Brian Candler wrote:
Charles Hixson wrote in post #1084133:
Hashes are slow compared to direct indexing.
Says who?
This is a commonly true statement for a wide variety of languages. I am quite likely to be translating this work into another language. In the other language I am certain that it is a true statement. Unless Array access is significantly slower than Hash access (which I cannot believe) this is the way to proceed.
Push might be a good
answer, but not if it allocates storage item by item.
It doesn't. Look at the MRI C implementation if you really care: the
underlying array storage size is increased in chunks. Ditto for Strings.
That's ok. push was the wrong answer anyway. The right answer was that Arrays automatically extend to encompass the largest index that you use to store into them.
void
rb_ary_store(ary, idx, val)
...
if (idx>= RARRAY(ary)->aux.capa) {
long new_capa = RARRAY(ary)->aux.capa / 2;
if (new_capa< ARY_DEFAULT_SIZE) {
new_capa = ARY_DEFAULT_SIZE;
}
if (new_capa>= ARY_MAX_SIZE - idx) {
new_capa = (ARY_MAX_SIZE - idx) / 2;
}
new_capa += idx;
REALLOC_N(RARRAY(ary)->ptr, VALUE, new_capa);
RARRAY(ary)->aux.capa = new_capa;
}
[from ruby-1.8.7-p352/array.c]
Sorry, my C isn't that good, and there are a lot of undefined terms in that snippet. I can't really say I understand it. I can usually guess what's going on, but undefined macros make me quite unsure...and I try to avoid pointers when writing code, because I want to understand it later. For that matter, I usually avoid macros, too. I realize that this is a common C coding style, but it's one reason I dislike C. I'd prefer D, FORTRAN, or even Ada or Eiffel. (Yaa...the code is what it is. But to me what it is is confusing.)
Allocation of memory is another expensive operation
Says who? Expensive compared to all the other things going on in your
program? Your program will probably be creating objects
left-right-and-centre, and having them garbage collected too.
Among system calls, allocation of memory is one of the more expensive. OTOH, the comment earlier about Array automatically extending itself answers this as there are
steps automatically taken to minimize the number of allocations of memory. I don't think that using push repeatedly is a good idea (and in any case, it doesn't fit with my logic, unless there is something about the system that demands that it be done that way, which there isn't).
I think you are approaching this the wrong way. I suggest you first
write some code that works, using the most simple and logical code.
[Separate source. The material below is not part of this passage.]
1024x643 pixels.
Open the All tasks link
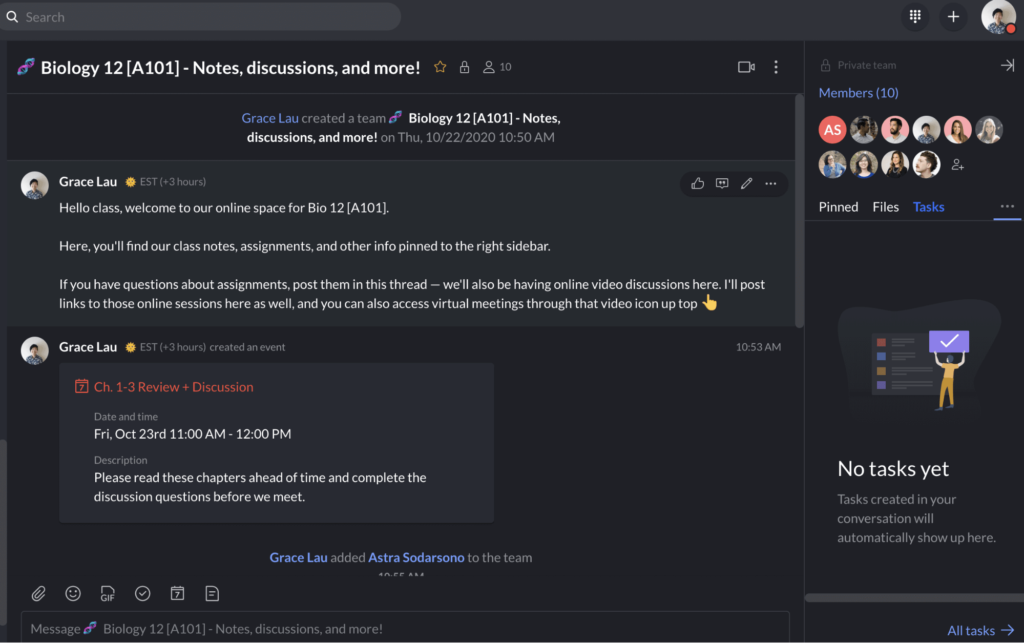pyautogui.click(x=979, y=630)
*Then* optimise it if required: and optimise by measuring. Even for
experienced programmers, usually the hot-spot turns out not to be where
they guess it might be. And as you have already implied, you might need
to optimise for memory usage over speed.
If I design the basic framework of the application around a poor design, I'll have to rewrite the entire thing. This is something to get right at the start. It's not a premature optimization. There are lots of places where I'm taking to "do enough and patch it later" approach. The reason this isn't one, is because this needs to be handled now.
> From a speed point of view, I'm pretty confident in saying that the
implementation of Hash (in C) versus the implementation of Array (in C)
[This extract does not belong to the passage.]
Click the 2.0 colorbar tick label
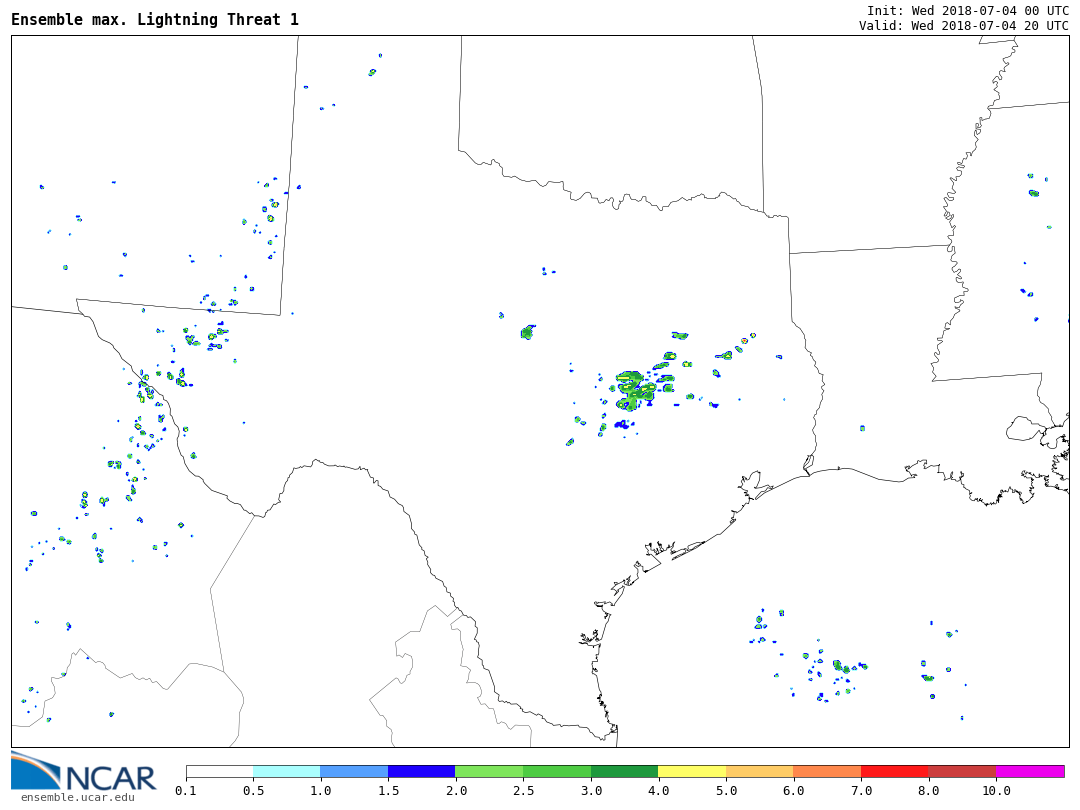Viewport: 1080px width, 810px height. pos(455,791)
is unlikely to be the bottleneck in your program. An Array may use less
memory than a Hash - but since the Array or Hash holds only object
references (essentially pointers), both may be small compared to the
memory allocated to the objects you are holding within them.
OK. If it's not the bottleneck, that will be very good. Is there ANY reason that Hash is a better choice? I don't believe that there is, but I could be wrong. Certainly if they are the same speed, and use about the same amount of memory, I would prefer to use an Array. My expectation is that Array will be faster as well as using significantly less RAM, but were they the same, I would still prefer to use an Array, as it will match more nearly the preferred order of I/O (among other reasons). It is true that my reasons for preferring an Array are all minor, and if Array has some real drawback, then I would readily switch to Hash. But I haven't heard of one. I had some questions about how to use it, but those have, I believe, been answered.
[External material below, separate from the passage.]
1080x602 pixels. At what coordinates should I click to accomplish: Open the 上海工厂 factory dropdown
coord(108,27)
P.S.: I understand that if I use a Hash, item will be retrieved in the order entered when I iterate through them. This isn't my desired result. I want to retrieve them in index # order. I'd rather not have to sort them.
P.P.S: A part of my design is driven by my desire to have a language independent form of serialization...and YAML won't work for my purposes. I may decide to have an isomorphic realization of this in a binary serialization that isn't language independent, but that WOULD be premature optimization.